== Collected data entries ==

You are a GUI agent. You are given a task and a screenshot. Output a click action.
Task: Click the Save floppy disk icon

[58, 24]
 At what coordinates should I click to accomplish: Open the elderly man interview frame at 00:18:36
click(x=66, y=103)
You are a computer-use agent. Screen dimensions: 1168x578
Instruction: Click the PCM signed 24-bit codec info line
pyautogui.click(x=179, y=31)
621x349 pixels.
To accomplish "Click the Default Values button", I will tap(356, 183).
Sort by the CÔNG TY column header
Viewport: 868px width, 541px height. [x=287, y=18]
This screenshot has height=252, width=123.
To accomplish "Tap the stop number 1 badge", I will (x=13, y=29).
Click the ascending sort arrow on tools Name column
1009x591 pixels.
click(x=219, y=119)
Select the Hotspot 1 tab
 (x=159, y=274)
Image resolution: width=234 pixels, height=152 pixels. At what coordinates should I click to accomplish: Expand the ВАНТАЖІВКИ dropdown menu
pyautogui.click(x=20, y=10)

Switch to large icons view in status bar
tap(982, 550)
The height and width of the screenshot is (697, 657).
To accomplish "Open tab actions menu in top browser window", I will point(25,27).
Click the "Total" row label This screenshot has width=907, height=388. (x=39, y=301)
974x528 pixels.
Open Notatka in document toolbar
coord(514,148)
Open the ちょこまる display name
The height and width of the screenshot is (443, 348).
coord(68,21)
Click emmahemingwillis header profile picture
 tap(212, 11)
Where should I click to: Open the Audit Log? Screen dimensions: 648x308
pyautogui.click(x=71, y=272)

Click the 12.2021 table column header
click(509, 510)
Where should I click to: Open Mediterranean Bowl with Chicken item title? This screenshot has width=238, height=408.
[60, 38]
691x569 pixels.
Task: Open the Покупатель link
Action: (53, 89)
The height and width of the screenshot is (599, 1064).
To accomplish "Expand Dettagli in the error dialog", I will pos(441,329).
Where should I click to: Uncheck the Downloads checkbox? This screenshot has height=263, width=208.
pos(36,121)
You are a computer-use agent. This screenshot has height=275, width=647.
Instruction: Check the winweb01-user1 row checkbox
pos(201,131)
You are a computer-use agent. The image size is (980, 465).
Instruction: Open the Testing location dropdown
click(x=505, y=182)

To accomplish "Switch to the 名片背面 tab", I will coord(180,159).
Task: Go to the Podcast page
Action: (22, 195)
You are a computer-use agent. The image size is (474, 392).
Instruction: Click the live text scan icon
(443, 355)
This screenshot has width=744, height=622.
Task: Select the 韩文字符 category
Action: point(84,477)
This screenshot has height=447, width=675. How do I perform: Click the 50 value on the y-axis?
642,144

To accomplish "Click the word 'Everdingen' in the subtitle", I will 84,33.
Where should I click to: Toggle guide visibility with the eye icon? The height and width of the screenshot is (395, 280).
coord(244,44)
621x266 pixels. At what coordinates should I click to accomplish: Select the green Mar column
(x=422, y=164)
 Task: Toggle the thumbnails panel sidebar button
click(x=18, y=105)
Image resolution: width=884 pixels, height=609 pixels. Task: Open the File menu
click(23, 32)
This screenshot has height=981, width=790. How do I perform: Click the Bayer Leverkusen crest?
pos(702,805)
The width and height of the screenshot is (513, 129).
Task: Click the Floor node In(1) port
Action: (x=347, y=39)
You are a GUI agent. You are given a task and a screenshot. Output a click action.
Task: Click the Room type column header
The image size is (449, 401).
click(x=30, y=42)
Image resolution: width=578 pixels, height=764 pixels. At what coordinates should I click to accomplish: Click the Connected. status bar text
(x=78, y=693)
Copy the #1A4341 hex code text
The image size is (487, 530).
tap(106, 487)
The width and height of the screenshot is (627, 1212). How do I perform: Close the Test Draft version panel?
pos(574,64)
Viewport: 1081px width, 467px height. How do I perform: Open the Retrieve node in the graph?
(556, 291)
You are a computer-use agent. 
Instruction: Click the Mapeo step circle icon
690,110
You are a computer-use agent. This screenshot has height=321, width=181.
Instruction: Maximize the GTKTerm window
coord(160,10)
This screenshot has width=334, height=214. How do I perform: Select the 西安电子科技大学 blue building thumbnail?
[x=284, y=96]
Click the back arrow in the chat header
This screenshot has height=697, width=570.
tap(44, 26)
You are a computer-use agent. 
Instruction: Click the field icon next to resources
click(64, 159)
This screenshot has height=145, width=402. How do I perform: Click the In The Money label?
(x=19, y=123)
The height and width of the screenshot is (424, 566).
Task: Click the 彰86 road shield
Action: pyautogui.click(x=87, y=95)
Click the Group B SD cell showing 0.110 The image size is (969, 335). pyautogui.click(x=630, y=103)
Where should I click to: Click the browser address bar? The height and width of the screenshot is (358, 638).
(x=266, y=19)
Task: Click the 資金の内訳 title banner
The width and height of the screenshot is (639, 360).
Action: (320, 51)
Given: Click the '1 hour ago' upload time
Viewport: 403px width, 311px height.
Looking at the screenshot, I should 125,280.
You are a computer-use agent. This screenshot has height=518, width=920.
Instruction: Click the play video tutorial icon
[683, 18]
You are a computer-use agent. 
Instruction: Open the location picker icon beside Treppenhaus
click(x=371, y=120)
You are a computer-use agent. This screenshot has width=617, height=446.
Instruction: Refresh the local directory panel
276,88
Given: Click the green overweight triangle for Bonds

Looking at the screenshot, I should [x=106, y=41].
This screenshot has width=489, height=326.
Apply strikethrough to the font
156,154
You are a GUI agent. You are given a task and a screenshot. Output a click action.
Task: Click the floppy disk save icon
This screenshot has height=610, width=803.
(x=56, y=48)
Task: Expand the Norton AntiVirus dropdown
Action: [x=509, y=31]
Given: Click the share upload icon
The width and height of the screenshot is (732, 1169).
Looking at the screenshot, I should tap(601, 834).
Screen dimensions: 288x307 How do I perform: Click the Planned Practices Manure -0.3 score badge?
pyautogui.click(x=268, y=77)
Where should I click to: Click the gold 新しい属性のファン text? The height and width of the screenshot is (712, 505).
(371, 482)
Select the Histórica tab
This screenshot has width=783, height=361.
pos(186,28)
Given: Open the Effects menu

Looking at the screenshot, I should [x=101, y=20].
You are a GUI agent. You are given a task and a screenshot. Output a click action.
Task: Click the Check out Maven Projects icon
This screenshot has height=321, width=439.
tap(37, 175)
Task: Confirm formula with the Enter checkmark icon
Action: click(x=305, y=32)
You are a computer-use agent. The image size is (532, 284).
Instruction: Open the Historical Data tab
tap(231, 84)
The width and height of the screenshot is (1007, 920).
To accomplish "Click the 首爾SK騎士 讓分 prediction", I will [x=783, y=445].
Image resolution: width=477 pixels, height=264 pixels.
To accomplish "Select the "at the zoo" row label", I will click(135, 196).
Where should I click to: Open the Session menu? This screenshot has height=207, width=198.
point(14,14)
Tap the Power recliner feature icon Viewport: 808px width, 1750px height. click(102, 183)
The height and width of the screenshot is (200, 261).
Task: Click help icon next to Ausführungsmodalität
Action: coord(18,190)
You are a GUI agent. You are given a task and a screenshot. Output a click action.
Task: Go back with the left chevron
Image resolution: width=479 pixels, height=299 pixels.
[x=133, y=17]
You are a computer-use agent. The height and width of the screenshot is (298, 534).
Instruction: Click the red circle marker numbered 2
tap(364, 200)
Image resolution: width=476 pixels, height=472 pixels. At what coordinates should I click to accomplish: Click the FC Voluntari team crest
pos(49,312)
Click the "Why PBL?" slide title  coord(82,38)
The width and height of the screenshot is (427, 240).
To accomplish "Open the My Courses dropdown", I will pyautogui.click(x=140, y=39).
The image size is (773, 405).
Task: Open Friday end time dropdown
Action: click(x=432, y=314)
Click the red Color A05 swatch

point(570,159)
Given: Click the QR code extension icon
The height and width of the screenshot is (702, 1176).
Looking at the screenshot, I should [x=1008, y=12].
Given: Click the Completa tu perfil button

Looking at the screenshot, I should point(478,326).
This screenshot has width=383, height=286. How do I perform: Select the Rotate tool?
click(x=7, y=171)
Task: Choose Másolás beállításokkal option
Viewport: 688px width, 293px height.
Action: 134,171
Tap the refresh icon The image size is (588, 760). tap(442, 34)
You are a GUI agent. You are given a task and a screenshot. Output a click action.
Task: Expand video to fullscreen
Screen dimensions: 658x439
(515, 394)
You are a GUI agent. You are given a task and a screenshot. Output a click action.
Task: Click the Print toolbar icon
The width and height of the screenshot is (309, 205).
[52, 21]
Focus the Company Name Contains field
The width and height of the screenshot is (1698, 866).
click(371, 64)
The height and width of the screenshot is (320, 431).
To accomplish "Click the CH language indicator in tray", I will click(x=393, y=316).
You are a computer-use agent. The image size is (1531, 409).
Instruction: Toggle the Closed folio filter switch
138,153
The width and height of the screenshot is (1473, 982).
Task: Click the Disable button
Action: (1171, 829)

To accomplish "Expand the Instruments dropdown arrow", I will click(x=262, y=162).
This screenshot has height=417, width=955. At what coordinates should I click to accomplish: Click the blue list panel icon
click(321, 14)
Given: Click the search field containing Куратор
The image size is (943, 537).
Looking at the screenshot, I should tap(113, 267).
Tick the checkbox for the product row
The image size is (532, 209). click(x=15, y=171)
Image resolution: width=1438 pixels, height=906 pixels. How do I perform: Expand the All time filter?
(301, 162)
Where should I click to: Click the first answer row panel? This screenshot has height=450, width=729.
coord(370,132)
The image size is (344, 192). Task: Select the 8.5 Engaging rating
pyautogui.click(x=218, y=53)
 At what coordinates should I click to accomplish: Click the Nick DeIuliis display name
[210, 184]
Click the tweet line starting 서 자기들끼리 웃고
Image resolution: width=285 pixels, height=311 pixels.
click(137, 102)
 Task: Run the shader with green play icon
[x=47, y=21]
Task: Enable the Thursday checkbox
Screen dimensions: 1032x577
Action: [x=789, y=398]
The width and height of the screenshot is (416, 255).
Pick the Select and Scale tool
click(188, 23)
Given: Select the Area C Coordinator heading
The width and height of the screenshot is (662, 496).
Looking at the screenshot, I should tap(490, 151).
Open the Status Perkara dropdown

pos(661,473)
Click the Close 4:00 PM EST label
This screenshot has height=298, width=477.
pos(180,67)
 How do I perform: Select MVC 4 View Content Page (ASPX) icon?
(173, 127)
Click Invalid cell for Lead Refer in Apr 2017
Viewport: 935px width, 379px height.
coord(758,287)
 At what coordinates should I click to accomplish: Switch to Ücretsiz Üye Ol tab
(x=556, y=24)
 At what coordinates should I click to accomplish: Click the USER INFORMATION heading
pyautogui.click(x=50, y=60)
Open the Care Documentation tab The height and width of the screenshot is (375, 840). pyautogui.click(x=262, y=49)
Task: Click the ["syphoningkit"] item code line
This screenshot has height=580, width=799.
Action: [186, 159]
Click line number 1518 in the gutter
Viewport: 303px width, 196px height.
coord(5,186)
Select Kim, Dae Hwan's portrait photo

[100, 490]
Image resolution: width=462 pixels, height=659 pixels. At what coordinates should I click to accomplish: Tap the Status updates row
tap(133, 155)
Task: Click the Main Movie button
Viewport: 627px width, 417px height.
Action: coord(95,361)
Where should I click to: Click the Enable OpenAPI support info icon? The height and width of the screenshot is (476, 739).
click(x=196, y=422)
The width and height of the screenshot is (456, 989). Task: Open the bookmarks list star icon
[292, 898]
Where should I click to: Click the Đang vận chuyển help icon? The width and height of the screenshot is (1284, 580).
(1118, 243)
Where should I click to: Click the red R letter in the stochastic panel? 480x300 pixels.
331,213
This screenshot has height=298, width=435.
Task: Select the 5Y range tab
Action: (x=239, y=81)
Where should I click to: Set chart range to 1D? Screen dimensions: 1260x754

== ABOUT THIS TASK ==
When the line with "974x528 pixels." is reached in the data above, start copying there, and copy each line exactly until the line with "You are a computer-use agent. The image size is (980, 465)." has been copied; copy nothing else.

== EXPECTED OUTPUT ==
974x528 pixels.
Open Notatka in document toolbar
coord(514,148)
Open the ちょこまる display name
The height and width of the screenshot is (443, 348).
coord(68,21)
Click emmahemingwillis header profile picture
 tap(212, 11)
Where should I click to: Open the Audit Log? Screen dimensions: 648x308
pyautogui.click(x=71, y=272)

Click the 12.2021 table column header
click(509, 510)
Where should I click to: Open Mediterranean Bowl with Chicken item title? This screenshot has width=238, height=408.
[60, 38]
691x569 pixels.
Task: Open the Покупатель link
Action: (53, 89)
The height and width of the screenshot is (599, 1064).
To accomplish "Expand Dettagli in the error dialog", I will pos(441,329).
Where should I click to: Uncheck the Downloads checkbox? This screenshot has height=263, width=208.
pos(36,121)
You are a computer-use agent. This screenshot has height=275, width=647.
Instruction: Check the winweb01-user1 row checkbox
pos(201,131)
You are a computer-use agent. The image size is (980, 465).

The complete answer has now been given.